Buffer zones around youth oriented facilities have been given initial approval as Moose Jaw City Council prepares for the eventual legalization of cannabis in Canada.

No cannabis shop will be allowed within 166m of any school and must stay at least 83m away from parks, daycares, the library or public recreation facilities but there is a small exemption for around Crescent Park where the buffer would be 60m in order to allow a portion of Main Street to be potentially used for a shop.

"We looked at the sensitive types of uses like schools, daycares, parks and libraries, areas where youth are congregating," explained Director of Planning Michelle Sanson. "We want to make sure that we are putting in some separation distances to accommodate those types of places."

If a production facility ever looked to Moose Jaw as a potential home, the grow op would have to be in one of the heavy industrial areas, Grayson Business Park or the new south side industrial park that is still being developed near the sewage lagoons.

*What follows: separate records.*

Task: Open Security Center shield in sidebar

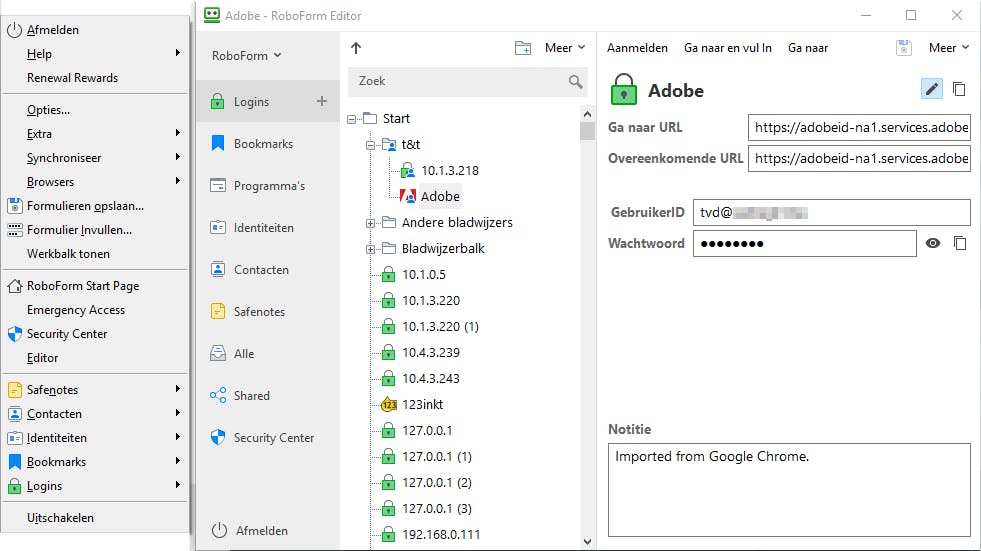Action: 218,438
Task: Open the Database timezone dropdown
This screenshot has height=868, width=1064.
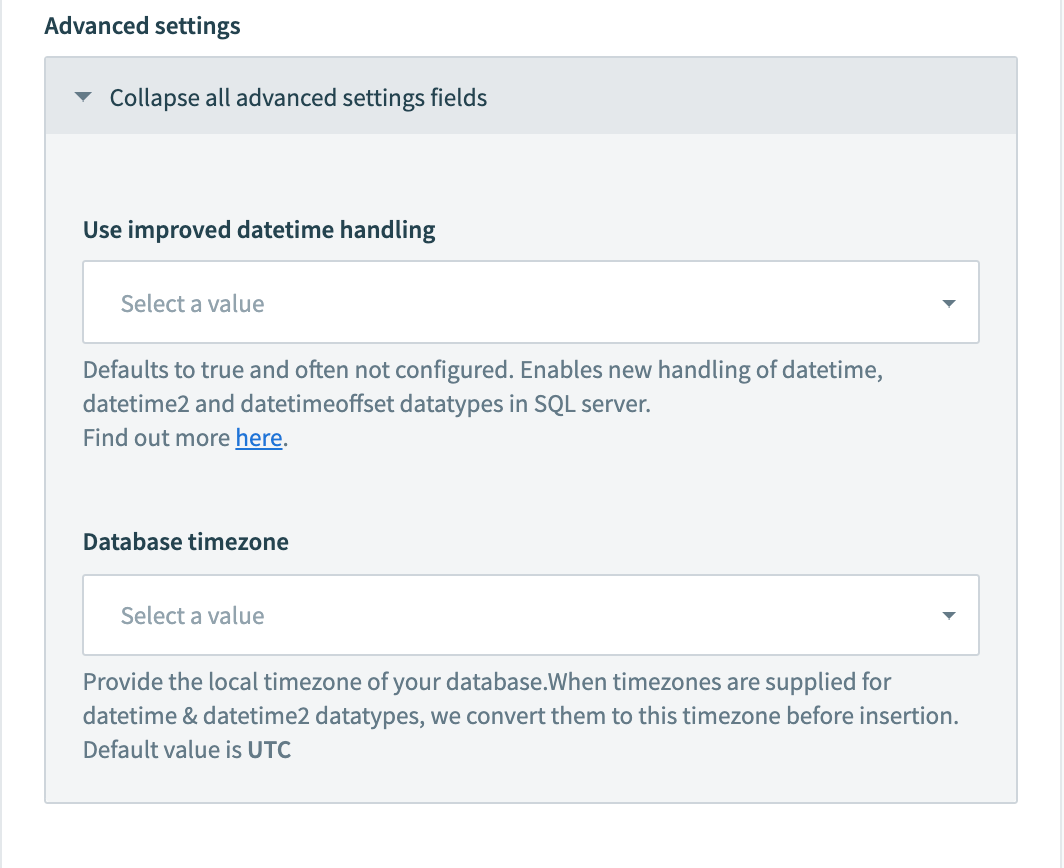Action: click(x=530, y=615)
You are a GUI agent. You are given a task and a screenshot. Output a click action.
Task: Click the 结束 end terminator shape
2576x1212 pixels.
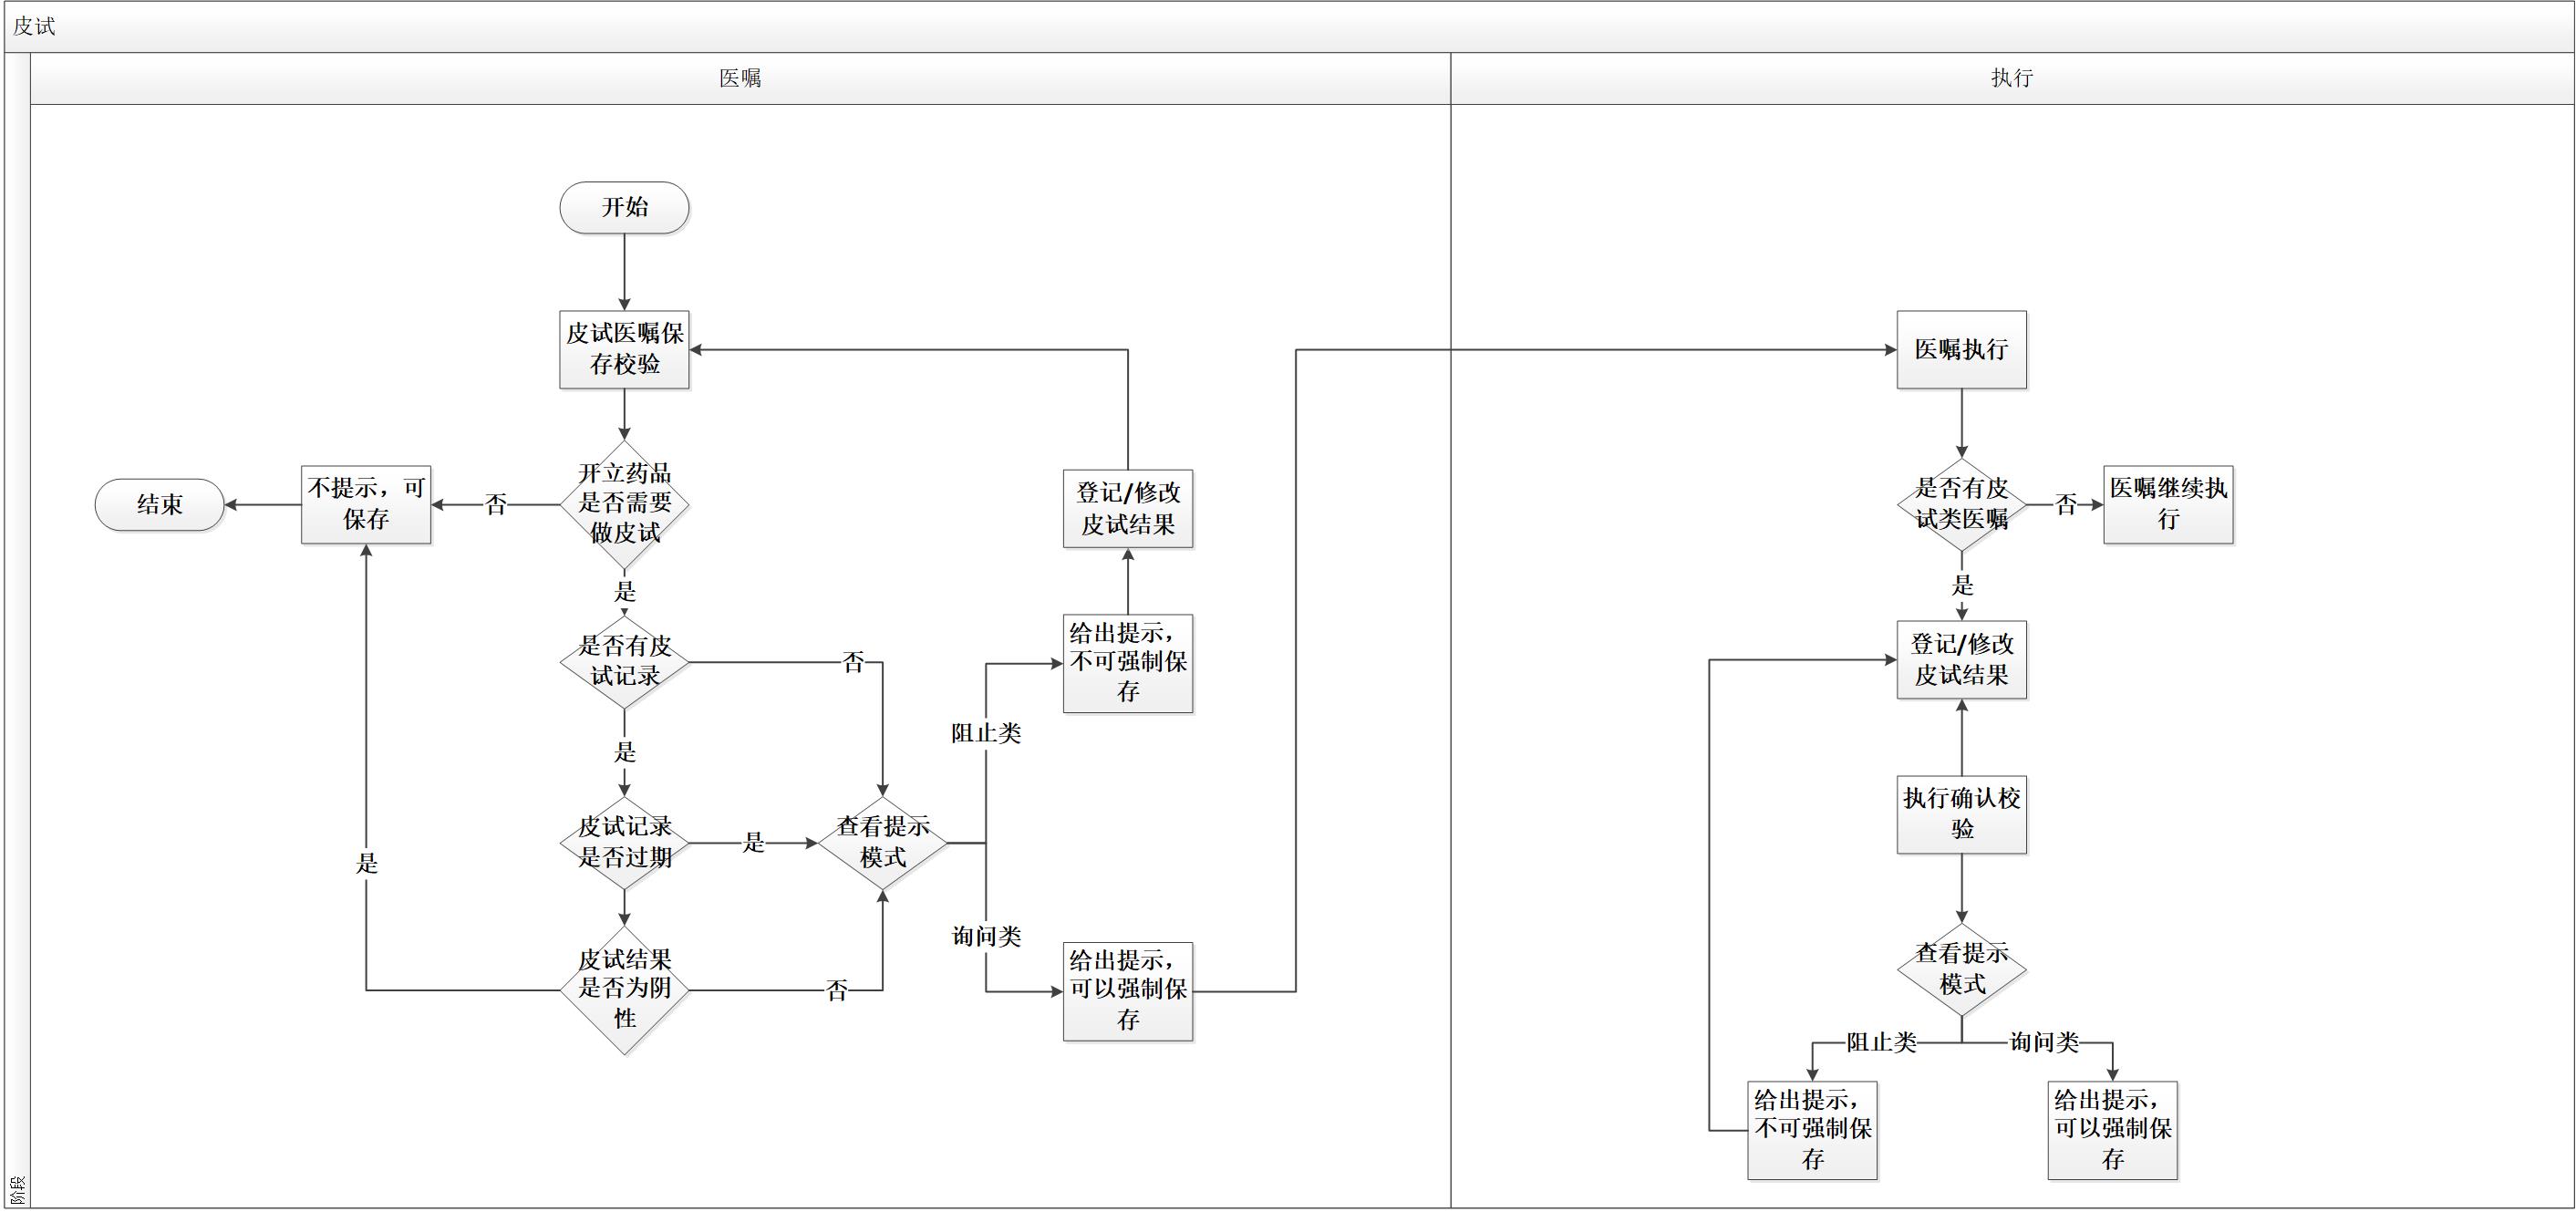[x=159, y=504]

During the meeting, Mayor Fraser Tolmie attempted to get Joe's Place Youth Centre added to the list of areas that would have a buffer saying it would be counter productive to the facility if a cannabis shop opened near by. Other councillors questioned the reasoning behind the exemption, asking if the organization had asked for it and Tolmie said it was an idea of his own.

Joe's Place is a local youth centre that focuses on positive lifestyle choices and alternatives to drugs and alcohol. It's located in the heart of downtown Moose Jaw, something the other councillors were concerned with saying if a buffer was applied, a large area of Main Street would be off the list of potential shop locations. The motion was defeated but Councillor Chris Warren pointed out that alterations to the rules could be made before final adoption alter this summer.

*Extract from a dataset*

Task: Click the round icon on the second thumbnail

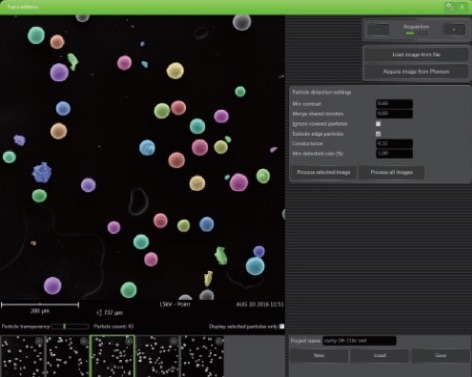Action: pyautogui.click(x=83, y=341)
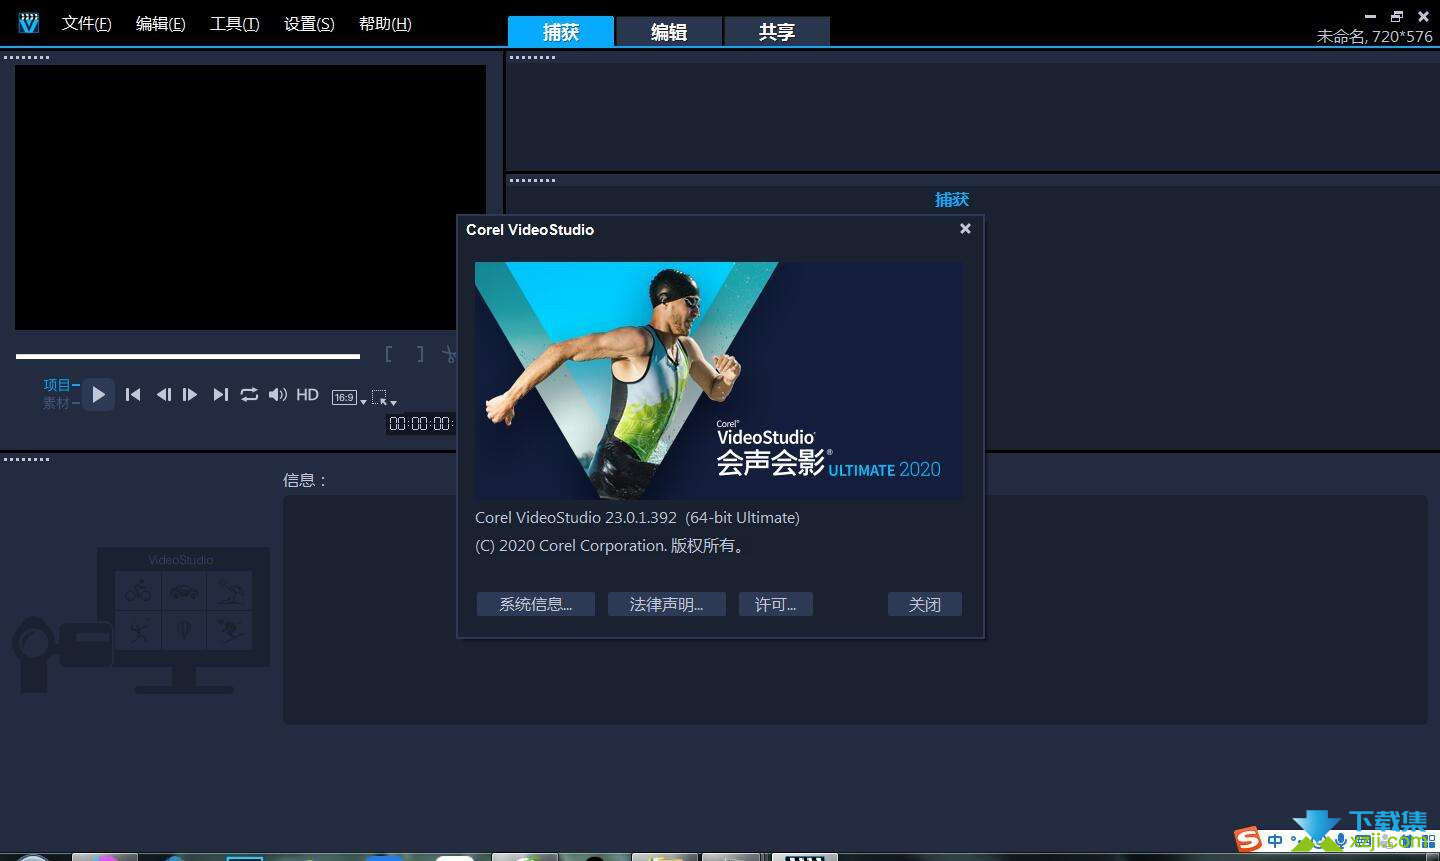Click the system volume speaker icon
Viewport: 1440px width, 861px height.
coord(278,395)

Council passed the original motion 6-1 with Mayor Fraser Tolmie voting in opposition.

Meanwhile, the federal government is still waiting for the Senate to make a decision on the proposed legislation that will allow legal cannabis. On Monday, a subcommittee passed 40 amendments to the federal cannabis bill and that will now goes back to the full Senate for more voting. Estimates out of Ottawa now put legalization into the fall with some analysts suggesting it could be next year.